Este desajuste entre las rutinas heurísticas individuales y los problemas ambientales, complejos y globales, dan lugar a las paradojas de la acción individual de la que hemos hablado. Pero lo que no dicen Patrik Sörqvist y Linda Langeborg, ni tienen porqué decirlo, es que existe un cierto entramado institucional y una precisa arquitectura de las decisiones que estimula estos desajustes cognitivos, ¿Para qué? Fomentar el consumo compulsivo y a la vez hacerlo compatible con cierta satisfacción o tranquilidad moral. Este uso económico y político de los desajustes heurísticos consigue anestesiar la conciencia ecológica que emana de la información que la ciencia nos aporta sobre los límites del crecimiento. Los poderosos llevan hace muchos años usando los límites cognitivos del cerebro del cazador recolector que todavía somos para favorecer el crecimiento económico y la dominación política, nada nuevo, pero esto es algo que ahora, por las urgencias climáticas, se vuelve especialmente  dramático.

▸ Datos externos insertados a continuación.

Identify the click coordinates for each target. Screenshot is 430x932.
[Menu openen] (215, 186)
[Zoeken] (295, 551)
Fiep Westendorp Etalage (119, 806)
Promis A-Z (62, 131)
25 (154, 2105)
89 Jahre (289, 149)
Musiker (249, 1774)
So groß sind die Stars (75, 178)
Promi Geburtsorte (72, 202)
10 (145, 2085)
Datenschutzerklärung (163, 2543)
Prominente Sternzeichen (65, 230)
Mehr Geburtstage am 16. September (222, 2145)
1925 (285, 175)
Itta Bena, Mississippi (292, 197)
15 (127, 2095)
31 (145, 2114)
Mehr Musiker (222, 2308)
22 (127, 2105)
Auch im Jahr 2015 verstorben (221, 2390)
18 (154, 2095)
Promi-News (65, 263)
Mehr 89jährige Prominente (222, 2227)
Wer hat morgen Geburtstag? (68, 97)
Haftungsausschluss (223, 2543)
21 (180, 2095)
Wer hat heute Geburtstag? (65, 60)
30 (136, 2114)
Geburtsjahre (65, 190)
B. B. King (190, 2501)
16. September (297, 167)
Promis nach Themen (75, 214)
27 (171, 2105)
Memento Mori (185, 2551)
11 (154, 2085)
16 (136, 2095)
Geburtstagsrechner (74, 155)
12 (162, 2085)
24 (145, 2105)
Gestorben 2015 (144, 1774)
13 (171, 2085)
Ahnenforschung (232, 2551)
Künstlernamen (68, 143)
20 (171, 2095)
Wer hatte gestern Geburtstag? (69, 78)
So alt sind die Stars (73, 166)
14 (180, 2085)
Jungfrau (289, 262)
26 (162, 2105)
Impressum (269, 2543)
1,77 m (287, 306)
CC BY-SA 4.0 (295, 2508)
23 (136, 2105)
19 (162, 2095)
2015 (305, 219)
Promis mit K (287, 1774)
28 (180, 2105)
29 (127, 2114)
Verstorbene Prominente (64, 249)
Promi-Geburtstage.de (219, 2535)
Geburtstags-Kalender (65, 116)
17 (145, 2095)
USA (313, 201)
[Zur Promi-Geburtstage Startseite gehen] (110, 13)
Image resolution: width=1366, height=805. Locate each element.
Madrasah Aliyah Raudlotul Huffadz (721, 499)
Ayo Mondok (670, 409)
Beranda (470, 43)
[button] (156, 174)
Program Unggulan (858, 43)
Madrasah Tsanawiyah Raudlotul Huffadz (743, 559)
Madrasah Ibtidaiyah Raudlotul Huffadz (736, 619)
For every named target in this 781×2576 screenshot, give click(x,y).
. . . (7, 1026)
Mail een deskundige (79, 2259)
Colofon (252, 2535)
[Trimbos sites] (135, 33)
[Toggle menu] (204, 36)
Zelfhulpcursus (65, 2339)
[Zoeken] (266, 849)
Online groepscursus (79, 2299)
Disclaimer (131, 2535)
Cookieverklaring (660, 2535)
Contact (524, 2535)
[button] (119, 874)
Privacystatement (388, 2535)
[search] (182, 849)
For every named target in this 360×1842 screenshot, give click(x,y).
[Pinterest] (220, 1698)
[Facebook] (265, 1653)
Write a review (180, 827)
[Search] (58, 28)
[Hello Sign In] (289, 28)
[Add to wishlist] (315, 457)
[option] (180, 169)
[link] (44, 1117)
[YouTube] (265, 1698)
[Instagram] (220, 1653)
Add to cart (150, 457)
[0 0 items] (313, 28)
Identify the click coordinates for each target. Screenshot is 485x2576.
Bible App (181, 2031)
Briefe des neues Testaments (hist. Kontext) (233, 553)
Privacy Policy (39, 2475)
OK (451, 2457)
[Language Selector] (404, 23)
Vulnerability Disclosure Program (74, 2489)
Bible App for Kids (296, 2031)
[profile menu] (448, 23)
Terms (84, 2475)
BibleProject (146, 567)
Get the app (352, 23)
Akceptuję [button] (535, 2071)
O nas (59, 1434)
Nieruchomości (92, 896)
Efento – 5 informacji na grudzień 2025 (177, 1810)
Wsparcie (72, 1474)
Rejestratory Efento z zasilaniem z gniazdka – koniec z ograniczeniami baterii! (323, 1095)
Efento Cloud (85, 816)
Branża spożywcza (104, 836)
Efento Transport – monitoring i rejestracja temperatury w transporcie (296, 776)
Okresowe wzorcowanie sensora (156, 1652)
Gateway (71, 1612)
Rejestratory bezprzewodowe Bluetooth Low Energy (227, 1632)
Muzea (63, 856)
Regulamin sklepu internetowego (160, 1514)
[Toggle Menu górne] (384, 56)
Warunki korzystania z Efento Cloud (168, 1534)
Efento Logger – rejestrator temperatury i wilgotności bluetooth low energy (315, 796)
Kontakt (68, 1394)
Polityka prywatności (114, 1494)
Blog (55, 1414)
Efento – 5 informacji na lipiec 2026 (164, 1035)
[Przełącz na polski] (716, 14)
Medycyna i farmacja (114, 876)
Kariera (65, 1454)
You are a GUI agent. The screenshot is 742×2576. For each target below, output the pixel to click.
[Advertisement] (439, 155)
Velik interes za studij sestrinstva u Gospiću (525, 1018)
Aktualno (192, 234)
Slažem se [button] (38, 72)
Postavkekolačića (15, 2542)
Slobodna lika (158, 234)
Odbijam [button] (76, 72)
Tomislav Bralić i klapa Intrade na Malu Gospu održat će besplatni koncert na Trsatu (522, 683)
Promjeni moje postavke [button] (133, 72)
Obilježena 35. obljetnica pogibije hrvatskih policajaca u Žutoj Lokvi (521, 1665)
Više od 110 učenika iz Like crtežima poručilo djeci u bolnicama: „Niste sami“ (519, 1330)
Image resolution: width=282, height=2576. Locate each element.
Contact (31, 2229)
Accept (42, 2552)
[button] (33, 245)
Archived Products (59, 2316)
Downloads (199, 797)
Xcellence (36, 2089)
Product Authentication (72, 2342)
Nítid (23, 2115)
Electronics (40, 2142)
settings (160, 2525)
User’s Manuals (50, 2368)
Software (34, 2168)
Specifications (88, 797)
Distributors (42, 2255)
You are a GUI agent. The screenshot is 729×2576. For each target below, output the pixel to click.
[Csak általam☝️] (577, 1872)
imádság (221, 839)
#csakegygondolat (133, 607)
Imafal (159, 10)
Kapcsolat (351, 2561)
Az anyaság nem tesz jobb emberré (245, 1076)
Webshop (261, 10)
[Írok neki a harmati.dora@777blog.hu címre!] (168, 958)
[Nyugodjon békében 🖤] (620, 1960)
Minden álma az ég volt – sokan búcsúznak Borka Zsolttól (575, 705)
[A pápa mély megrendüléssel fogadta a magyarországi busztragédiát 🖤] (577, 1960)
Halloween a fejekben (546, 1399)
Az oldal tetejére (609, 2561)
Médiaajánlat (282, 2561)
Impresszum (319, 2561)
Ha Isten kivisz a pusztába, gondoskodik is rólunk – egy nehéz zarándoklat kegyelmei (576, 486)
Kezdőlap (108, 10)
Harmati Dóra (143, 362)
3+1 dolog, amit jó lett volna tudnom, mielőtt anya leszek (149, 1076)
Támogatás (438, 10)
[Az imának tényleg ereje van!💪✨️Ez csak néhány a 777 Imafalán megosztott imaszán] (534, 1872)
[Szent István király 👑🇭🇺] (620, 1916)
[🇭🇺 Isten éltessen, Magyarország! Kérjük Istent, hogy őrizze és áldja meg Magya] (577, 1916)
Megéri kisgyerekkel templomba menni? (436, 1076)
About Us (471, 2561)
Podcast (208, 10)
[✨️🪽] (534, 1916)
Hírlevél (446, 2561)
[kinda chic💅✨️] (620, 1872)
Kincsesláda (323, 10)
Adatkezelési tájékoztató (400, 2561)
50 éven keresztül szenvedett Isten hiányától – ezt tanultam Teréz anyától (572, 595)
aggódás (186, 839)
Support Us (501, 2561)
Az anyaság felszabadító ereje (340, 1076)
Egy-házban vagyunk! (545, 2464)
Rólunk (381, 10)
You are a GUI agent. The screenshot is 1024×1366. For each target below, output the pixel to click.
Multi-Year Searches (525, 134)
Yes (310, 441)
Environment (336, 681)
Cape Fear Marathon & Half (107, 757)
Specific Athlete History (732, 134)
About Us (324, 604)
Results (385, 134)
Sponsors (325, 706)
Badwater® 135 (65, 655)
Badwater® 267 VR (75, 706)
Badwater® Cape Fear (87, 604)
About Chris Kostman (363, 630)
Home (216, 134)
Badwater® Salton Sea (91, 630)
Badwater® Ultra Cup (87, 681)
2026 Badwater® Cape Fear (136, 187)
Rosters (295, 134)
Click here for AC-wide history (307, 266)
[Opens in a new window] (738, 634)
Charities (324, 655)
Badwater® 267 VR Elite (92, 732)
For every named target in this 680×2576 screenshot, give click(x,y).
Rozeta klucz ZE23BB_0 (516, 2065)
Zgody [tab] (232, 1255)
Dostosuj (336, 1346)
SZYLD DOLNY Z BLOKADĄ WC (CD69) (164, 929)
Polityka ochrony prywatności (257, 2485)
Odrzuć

Lo cierto es que el cambio climático, la pérdida de biodiversidad o el agotamiento de los combustibles fósiles no son fenómenos de fácil acceso a la intuición. Nuestro cerebro individual de cazador recolector no encuentra heurísticas disponibles en el acervo evolutivo para afrontar estos problemas. Mas no debemos desesperar por ello, tampoco son fenómenos de accesibilidad intuitiva las partículas elementales y hemos sido capaces de construir aceleradores de partículas, ni los virus y las bacterias y fabricamos vacunas, o el concepto de Estado de Derecho y aprobamos y aplicamos constituciones. La ciencia y las instituciones (política) son también contraintuitivas. Por medio de la ciencia y la política (instituciones) hemos sido capaces de pensar lo impensable y de construir un súpercerebro social.

Pero ni la ciencia, ni la política operan de forma individual, ni antropomórfica. Los fotones o los Estados no son personas individuales sino objetos abstractos. Y solo así podemos abordar con éxito la comprensión de la complejidad de la materia o de las interacciones sociales. Para enfrentarnos al reto ecológico no bastan las conductas ambientalistas individuales bien intencionadas, ni un pensamiento antropocéntrico que todo lo humaniza. Necesitamos deshacernos de la ilusión ambiental moralizante de las heurísticas compensatorias y pasar a la cooperación cognitiva de la ciencia y las política. De lo contrario nos ocurrirá aquello que con inconsolable melancolía contaba Kant de aquel enfermo que se moría a base de mejorar.